A recent example of this need for vigilance is the Matter of HSBC Bank U.S.A., 2010 N.Y. App. Div. LEXIS 1120. In this case, a bank acquired by HSBC Bank U.S.A. served as the trustee of a trust holding a concentrated position in Corning Glass Works stock, which was authorized by the terms of the Trust document. Upon the settling of the trustee’s account, an informal accounting of the trust was sent to the trust beneficiaries’ attorney along with receipt and releases. The accounting revealed a significant decrease in value of the Corning Glass Works Stock.. The beneficiaries’ attorney forwarded the release to the beneficiaries and the beneficiaries signed their releases, which provided that HSBC was forever absolved of all liability for the handling of trust assets.
The beneficiaries later sued the trustee and their own attorney three years after signing the releases alleging that the trustee and the attorney failed to disclose the legal effect of their signing of the releases. The Surrogate’s Court dismissed the petition, and the Appellate Division affirmed based on the failure of the beneficiaries to allege facts supporting the claim of misrepresentation, and because the legal malpractice claim was barred by the statute of limitations.
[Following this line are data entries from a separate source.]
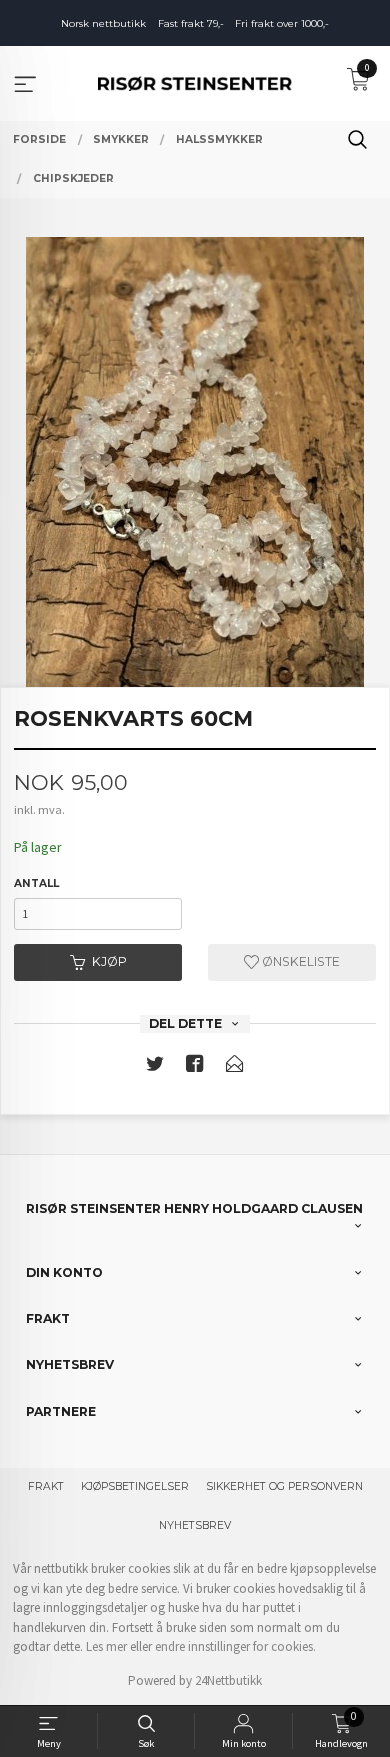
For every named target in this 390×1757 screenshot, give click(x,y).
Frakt (46, 1486)
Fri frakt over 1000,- (282, 23)
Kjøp (109, 961)
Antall (36, 883)
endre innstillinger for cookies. (235, 1646)
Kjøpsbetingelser (135, 1486)
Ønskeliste (299, 961)
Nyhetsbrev (195, 1525)
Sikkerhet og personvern (284, 1486)
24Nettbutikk (228, 1680)
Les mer (106, 1646)
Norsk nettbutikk (103, 23)
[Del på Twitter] (155, 1067)
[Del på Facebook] (195, 1067)
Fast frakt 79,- (191, 23)
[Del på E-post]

Importantly, the court noted that the trustee “fulfilled its fiduciary duty by providing petitioners with a full accounting of the trust, and [the beneficiaries] failed to object to the accounting and executed releases waiving their rights against HSBC.” This case reiterates the importance of trust beneficiaries carefully scrutinizing a trustee’s action and not willingly signing a receipt and release if there are objectionable items in the trustee’s accounting.